Hi Yosry, On Wed, Jan 17, 2024 at 3:48 PM Yosry Ahmed <yosryahmed@google.com> wrote: > > > Currently the xarray patch should have everything it takes to use RCU > > read lock. However taking out the tree spinlock is more work than > > previously. If we are going to remove the tree spinlock, I think we > > should revert back to doing a zswap tree lookup and return the zswap > > entry with reference increased. The tree mapping can still decouple > > from the zswap entry reference count drop to zero.
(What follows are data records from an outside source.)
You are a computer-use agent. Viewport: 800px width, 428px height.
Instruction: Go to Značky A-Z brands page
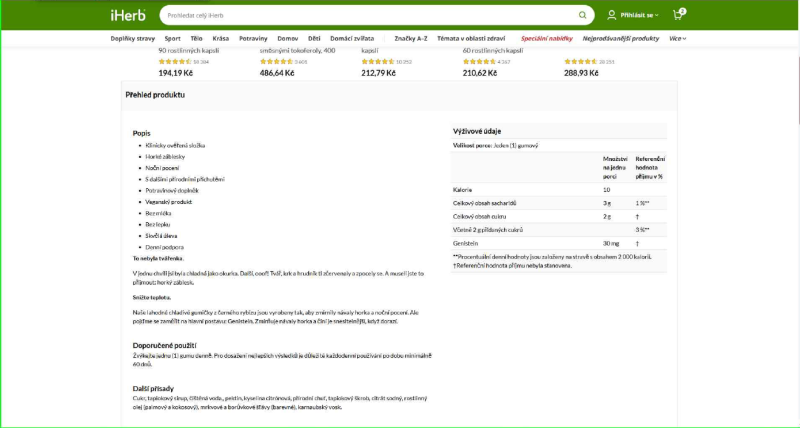[412, 38]
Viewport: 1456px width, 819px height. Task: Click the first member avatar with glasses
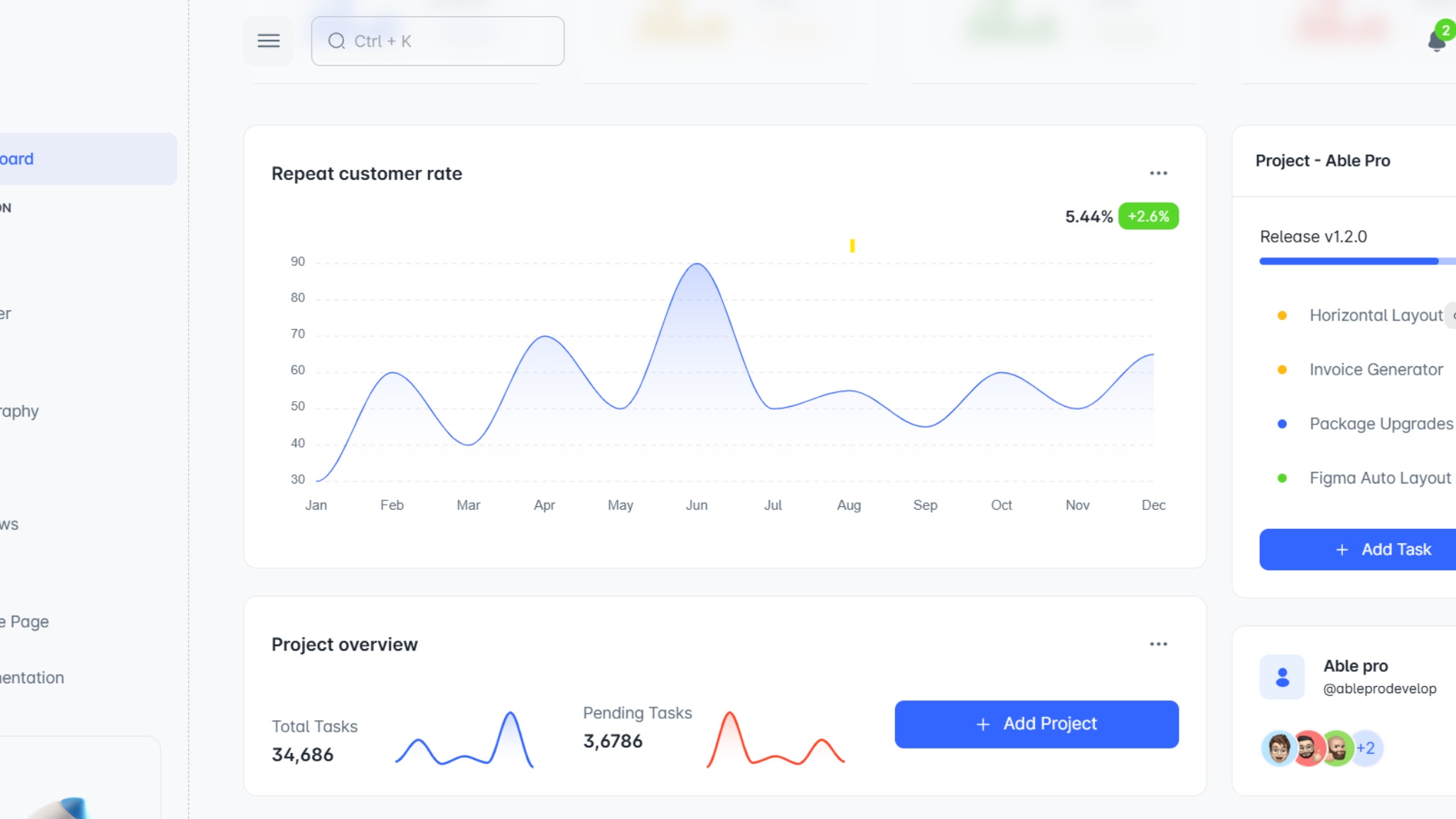point(1278,748)
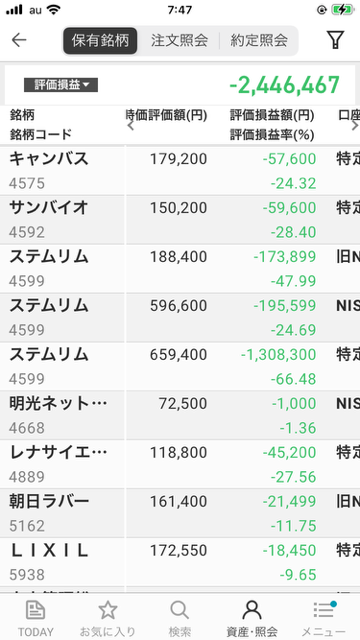The height and width of the screenshot is (640, 360).
Task: Expand the 評価損益 dropdown
Action: point(61,85)
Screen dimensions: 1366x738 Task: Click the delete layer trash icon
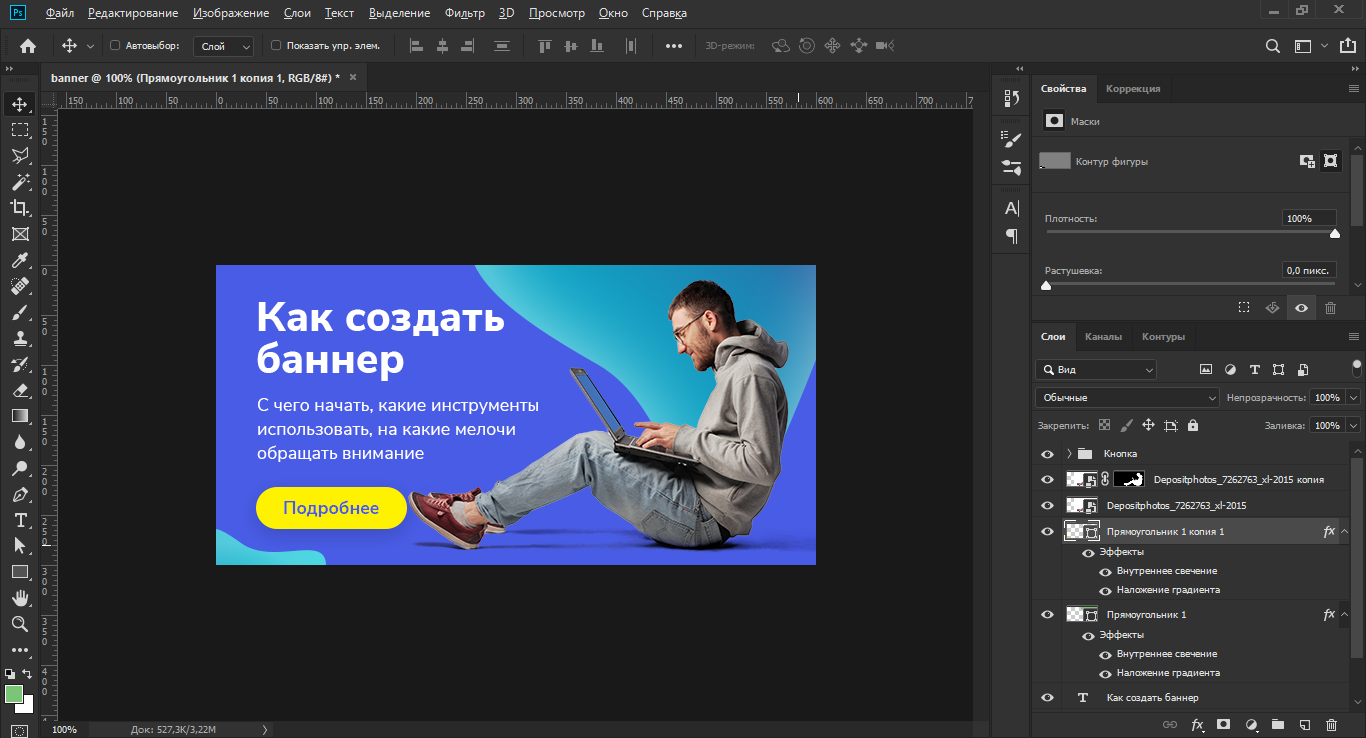coord(1331,724)
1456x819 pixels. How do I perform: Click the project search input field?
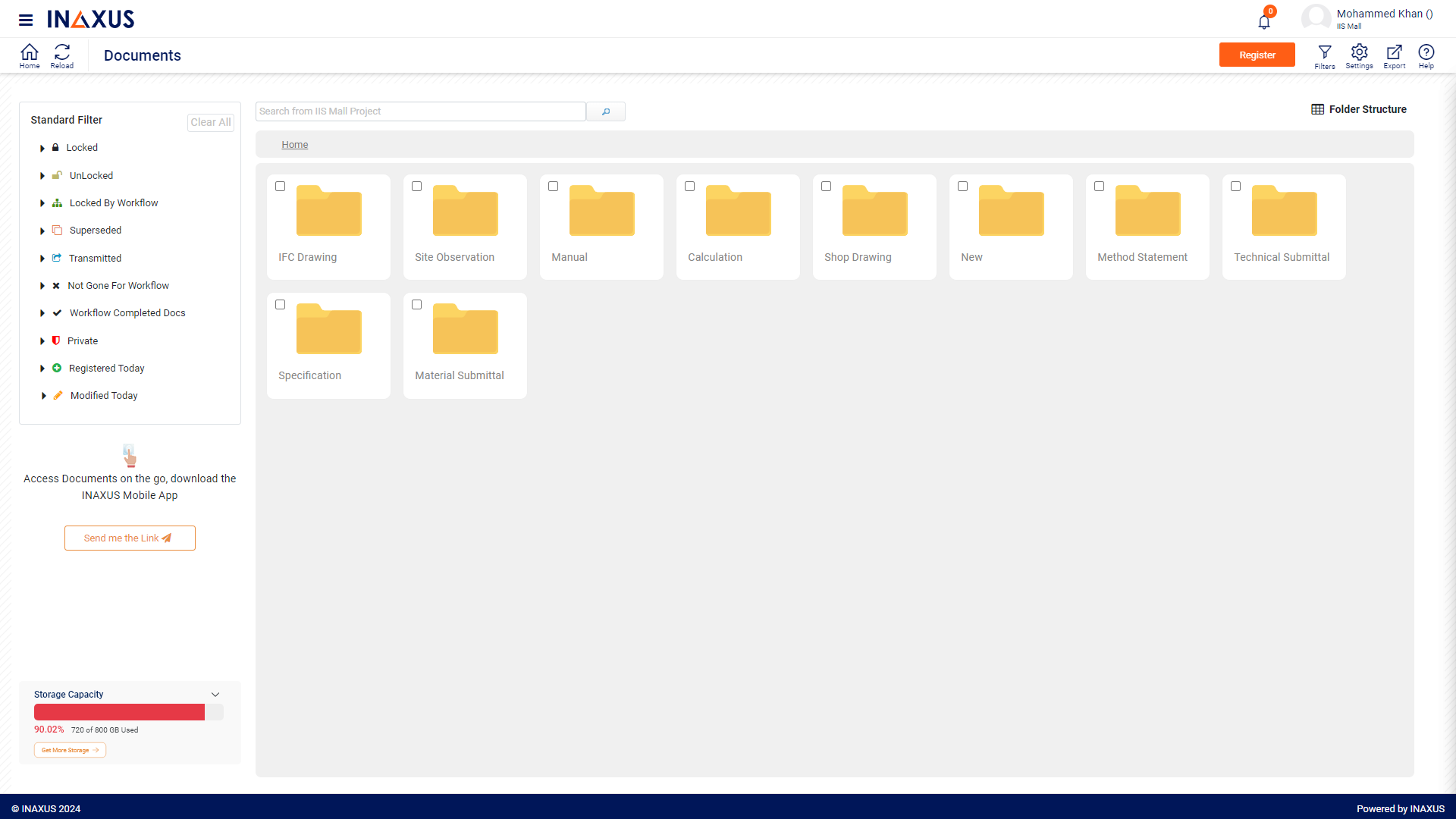coord(420,111)
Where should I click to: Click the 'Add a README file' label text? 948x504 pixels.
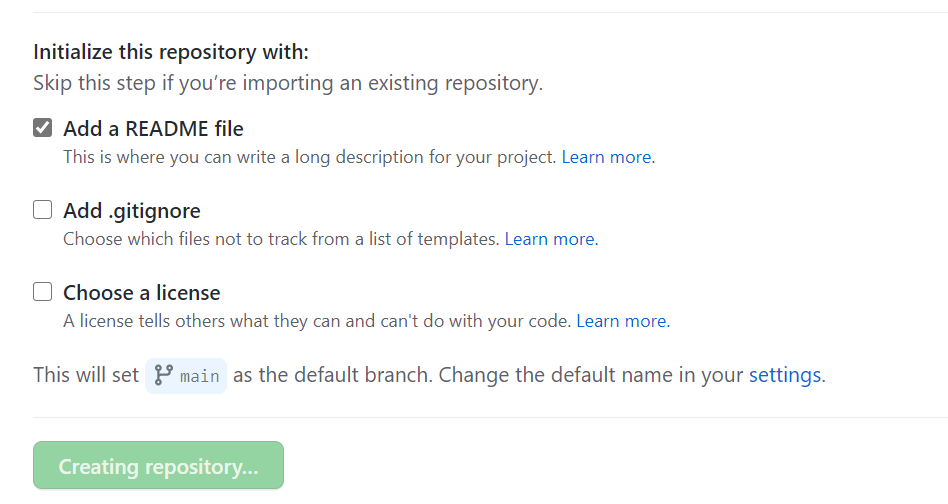(154, 129)
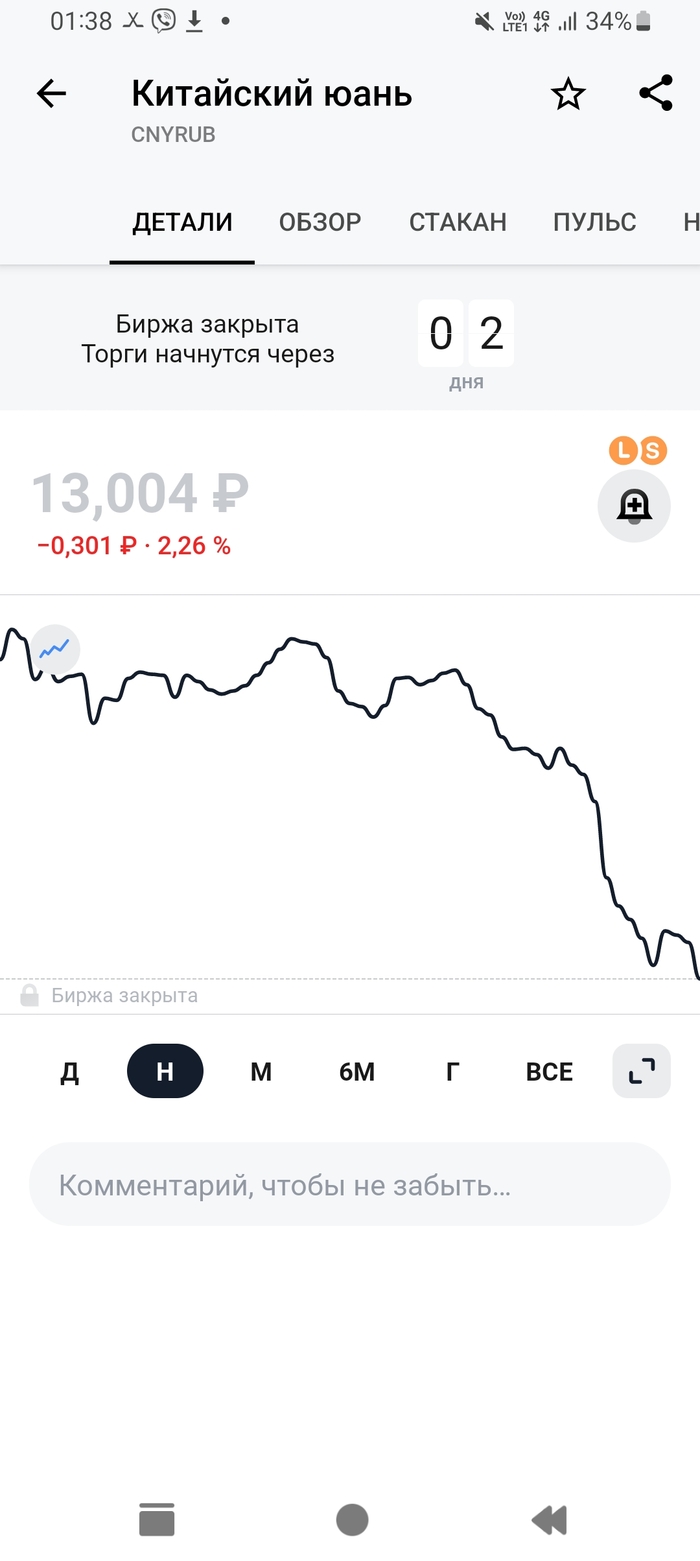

Anyway, my V1 of > > the xarray patch will not include removing the tree spinlock. > > Interesting. What do you mean by removing the tree spinlock? My > assumption was that the xarray reduces lock contention because we do > not need a lock to do lookups, but we still need the lock otherwise. > Did you have something in mind to completely remove the tree lock? In my current xarray series, it adds the xarray alongside the rb tree. Xarray has its own internal lock as well. Effectively zswap now has two locks instead of just one previously. The xarray lock will not have any contention due to the xarray lock taken inside the zswap rb tree lock. The eventual goal is reducing the two locks back to one(xarray lock), which is not in my V1 patch. Your understanding is correct, the xarray still needs to have one lock for protecting the write path. > > > The reason why I think we should wait for the xarray patch(es) is > > > there is a chance we may see less improvements from splitting the tree > > > if it was an xarray. If we merge this series first, there is no way to > > > know. > > > > > > Chris, do you intend to send the xarray patch(es) anytime soon? > > > > Thanks for the heads up. Let me send it out now. > > Awesome, thanks! I assume Chengming can test whether this series > provides the same benefits with the xarray. That would be great. The xarray patch needs more testing for sure. Chris
On Wed, Jan 17, 2024 at 4:18 PM Chris Li <chrisl@kernel.org> wrote: > > Hi Yosry, > > On Wed, Jan 17, 2024 at 3:48 PM Yosry Ahmed <yosryahmed@google.com> wrote: > > > > > Currently the xarray patch should have everything it takes to use RCU > > > read lock. However taking out the tree spinlock is more work than > > > previously. If we are going to remove the tree spinlock, I think we > > > should revert back to doing a zswap tree lookup and return the zswap > > > entry with reference increased. The tree mapping can still decouple > > > from the zswap entry reference count drop to zero. Anyway, my V1 of > > > the xarray patch will not include removing the tree spinlock. > > > > Interesting. What do you mean by removing the tree spinlock? My > > assumption was that the xarray reduces lock contention because we do > > not need a lock to do lookups, but we still need the lock otherwise. > > Did you have something in mind to completely remove the tree lock? > > In my current xarray series, it adds the xarray alongside the rb tree. > Xarray has its own internal lock as well. Effectively zswap now has > two locks instead of just one previously. The xarray lock will not > have any contention due to the xarray lock taken inside the zswap rb > tree lock. The eventual goal is reducing the two locks back to > one(xarray lock), which is not in my V1 patch. Your understanding is > correct, the xarray still needs to have one lock for protecting the > write path. Hmm I don't understand. What's the point of keeping the rbtree if we have the xarray? Doesn't it end up being more expensive and bug-prone to maintain both trees? When you say "eventual goal", do you mean what the patch would morph into in later versions (as in v1 is just a proof of concept without removing the rbtree), or follow up patches?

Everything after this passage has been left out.